Has the Economic Downturn Changed Dentistry Forever? (course 5307) will be presented from 10:30 a.m.-1 p.m. Thursday, Oct. 18. There is no fee for the course, and participants are eligible to receive 2.5 continuing education units.
Marko Vujicic, Ph.D., managing vice president of the ADA Health Policy Resources Center, will join panelists Dr. L. Jackson Brown and Dr. Howard L. Bailit, both Ph.Ds. Drs. Brown and Bailit have published widely on health policy and been active in academic dentistry, organized dentistry and dental research. Each has served on many national committees and editorial boards.

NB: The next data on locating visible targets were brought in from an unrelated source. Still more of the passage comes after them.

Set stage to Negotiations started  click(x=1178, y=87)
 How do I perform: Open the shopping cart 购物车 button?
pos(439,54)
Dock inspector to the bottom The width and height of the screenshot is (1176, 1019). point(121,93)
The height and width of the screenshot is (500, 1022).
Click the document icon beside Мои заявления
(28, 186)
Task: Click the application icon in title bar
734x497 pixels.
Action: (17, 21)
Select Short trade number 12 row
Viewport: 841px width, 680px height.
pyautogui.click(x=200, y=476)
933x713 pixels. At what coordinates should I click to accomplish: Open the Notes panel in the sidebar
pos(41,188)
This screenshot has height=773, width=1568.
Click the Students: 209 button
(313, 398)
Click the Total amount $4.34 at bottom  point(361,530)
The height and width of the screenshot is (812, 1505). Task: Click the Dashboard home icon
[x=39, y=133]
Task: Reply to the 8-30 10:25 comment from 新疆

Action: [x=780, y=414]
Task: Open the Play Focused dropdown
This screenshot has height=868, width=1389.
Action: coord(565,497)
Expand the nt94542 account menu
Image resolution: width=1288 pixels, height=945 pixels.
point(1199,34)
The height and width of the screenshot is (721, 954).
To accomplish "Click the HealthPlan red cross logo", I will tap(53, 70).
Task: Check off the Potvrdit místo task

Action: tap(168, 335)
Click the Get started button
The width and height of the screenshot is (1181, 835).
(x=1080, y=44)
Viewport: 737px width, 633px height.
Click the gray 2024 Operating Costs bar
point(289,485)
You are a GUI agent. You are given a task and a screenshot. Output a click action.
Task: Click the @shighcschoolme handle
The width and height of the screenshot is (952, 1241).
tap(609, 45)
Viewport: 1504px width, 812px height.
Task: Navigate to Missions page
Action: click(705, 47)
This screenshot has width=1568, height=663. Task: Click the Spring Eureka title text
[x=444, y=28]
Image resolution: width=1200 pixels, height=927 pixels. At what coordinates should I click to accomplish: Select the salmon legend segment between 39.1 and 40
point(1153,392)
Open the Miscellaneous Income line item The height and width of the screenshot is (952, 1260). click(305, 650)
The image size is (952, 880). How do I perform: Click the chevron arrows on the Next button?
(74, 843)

Dr. Jeffrey M. Cole, who serves on the Council on Dental Practice’s Subcommittee on Practice Models and Economics, will moderate. The subcommittee studies changing trends and models affecting the delivery of dental care.
“The caliber of speakers we have on the panel for this course is incredible,” Dr. Cole said. “Drs. Vujicic, Brown and Bailit will be able to shed light on trends on the demand for dental procedures, the declining trend in patient dental visits and how these affect the profession and what the future holds, among many other areas. For those who plan to attend: prepare to be enlightened.”
Dr. Vujicic and HPRC staff members authored an article that appeared in the May edition of The Journal of the American Dental Association titled “An Analysis of Dentists’ Incomes, 1996-2009,” which explored many of the themes that will be covered at the Annual Session course. The article stated the recession has caused an expected decrease in dentists’ income but ADA survey data shows that drop has been occurring since 2005, years before the economic downturn began.
The authors found that the primary reason for the decrease in net income was because of a drop in dental visits. In a nutshell: people have been going to the dentist less frequently, a troubling trend that appears to have started prior to the economic downturn.
“Analysis suggests strongly that several important trends were established prior to the downturn that will have startling long-term implications for the profession,” Dr. Vujicic said.
There will be a Q&A following the presentation.